### Creating a new column in Dataframe

How you can create a new column derived from existing columns in a PySpark DataFrame in different ways.

In [0]:
# sample data
data = [
    ("Rohish", 34, 5000),
    ("Smit", 45, 4000),
    ("Pushak", 23, 3000),
    ("Faisal", 37, 7000)
]

columns = ["Name", "Age", "Salary"]

df = spark.createDataFrame(data, columns)
df.show()

+------+---+------+
|  Name|Age|Salary|
+------+---+------+
|Rohish| 34|  5000|
|  Smit| 45|  4000|
|Pushak| 23|  3000|
|Faisal| 37|  7000|
+------+---+------+



**Coding Question 1:** Creating a New Column Using Arithmetic Operations. 

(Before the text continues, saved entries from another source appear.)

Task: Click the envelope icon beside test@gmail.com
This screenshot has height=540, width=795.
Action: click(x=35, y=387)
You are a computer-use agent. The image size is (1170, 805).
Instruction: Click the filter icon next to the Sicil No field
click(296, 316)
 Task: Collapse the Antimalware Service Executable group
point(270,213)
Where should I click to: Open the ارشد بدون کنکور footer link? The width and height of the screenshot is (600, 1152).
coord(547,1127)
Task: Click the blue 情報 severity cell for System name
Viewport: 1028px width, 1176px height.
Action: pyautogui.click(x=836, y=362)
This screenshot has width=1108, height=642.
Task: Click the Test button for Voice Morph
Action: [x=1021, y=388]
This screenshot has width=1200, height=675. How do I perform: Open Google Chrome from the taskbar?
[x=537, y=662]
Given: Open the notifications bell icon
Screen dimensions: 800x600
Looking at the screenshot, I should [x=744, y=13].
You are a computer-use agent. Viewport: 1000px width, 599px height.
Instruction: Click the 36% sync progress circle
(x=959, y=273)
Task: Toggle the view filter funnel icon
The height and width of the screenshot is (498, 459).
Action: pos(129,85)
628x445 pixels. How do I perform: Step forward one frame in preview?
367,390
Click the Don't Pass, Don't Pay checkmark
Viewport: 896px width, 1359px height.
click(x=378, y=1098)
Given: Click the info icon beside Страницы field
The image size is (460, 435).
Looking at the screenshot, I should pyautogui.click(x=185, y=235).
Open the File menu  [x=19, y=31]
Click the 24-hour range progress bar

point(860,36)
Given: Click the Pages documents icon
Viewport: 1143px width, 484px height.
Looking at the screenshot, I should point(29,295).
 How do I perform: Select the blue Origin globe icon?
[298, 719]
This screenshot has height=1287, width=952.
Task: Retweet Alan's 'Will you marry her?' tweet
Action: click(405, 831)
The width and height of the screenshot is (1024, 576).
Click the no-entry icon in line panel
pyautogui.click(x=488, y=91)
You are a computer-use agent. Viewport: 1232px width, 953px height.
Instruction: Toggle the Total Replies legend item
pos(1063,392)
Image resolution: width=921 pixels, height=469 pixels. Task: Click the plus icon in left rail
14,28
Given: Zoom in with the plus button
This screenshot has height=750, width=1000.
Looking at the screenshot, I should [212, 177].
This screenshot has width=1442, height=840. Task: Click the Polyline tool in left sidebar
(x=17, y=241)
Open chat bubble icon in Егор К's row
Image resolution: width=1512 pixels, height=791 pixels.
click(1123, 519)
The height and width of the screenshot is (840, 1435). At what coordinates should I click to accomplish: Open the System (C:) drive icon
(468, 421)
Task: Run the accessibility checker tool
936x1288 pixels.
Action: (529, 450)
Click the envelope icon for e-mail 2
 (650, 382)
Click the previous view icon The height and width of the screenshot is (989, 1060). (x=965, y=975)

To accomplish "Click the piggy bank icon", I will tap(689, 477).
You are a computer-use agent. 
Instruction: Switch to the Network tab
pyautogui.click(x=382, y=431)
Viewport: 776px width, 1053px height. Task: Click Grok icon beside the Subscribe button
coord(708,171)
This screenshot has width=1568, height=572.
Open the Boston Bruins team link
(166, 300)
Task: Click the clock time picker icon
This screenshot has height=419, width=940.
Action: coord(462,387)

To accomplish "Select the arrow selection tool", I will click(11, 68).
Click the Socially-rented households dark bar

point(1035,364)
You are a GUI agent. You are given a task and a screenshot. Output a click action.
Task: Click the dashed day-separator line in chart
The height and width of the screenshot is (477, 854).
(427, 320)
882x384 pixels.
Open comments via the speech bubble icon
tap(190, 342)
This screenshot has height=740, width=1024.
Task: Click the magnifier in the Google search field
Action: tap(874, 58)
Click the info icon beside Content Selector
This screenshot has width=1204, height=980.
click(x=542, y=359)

Create a new column Bonus which is 10% of the Salary

In [0]:
from pyspark.sql.functions import col

df1 = df.withColumn("Bonus", (col("salary")* 0.10).cast("long"))
df1.show()

+------+---+------+-----+
|  Name|Age|Salary|Bonus|
+------+---+------+-----+
|Rohish| 34|  5000|  500|
|  Smit| 45|  4000|  400|
|Pushak| 23|  3000|  300|
|Faisal| 37|  7000|  700|
+------+---+------+-----+



**Coding Question 2:** Creating a New Column Using Conditional Statements

Create a new column Category that categorizes people based on their age:
- If age is less than 30, the category is Young.
- If age is between 30 and 40, the category is Mid-age.
- If age is greater than 40, the category is Senior

In [0]:
from pyspark.sql.functions import when

df3 = df.withColumn("Category", when(col("Age") < 30, "Young") \
                                .when((col("Age") >= 30) & (col("Age") <= 40), "Mid-Age") \
                                .otherwise("Senior")
            )
df3.show()

+------+---+------+--------+
|  Name|Age|Salary|Category|
+------+---+------+--------+
|Rohish| 34|  5000| Mid-Age|
|  Smit| 45|  4000|  Senior|
|Pushak| 23|  3000|   Young|
|Faisal| 37|  7000| Mid-Age|
+------+---+------+--------+



**Coding Question 3:** Creating a New Column by Combining Two Columns

Create a new column `Full Info` that combines Name and Age into a single string

In [0]:
from pyspark.sql.functions import concat, lit

df4 = df.withColumn("Full Info", concat(col("Name"), lit(" is "), col("Age"), lit(" years old")))
df4.show(truncate=False)

+------+---+------+----------------------+
|Name  |Age|Salary|Full Info             |
+------+---+------+----------------------+
|Rohish|34 |5000  |Rohish is 34 years old|
|Smit  |45 |4000  |Smit is 45 years old  |
|Pushak|23 |3000  |Pushak is 23 years old|
|Faisal|37 |7000  |Faisal is 37 years old|
+------+---+------+----------------------+



**Coding Question 4:** Creating a New Column Using a UDF (User-Defined Function)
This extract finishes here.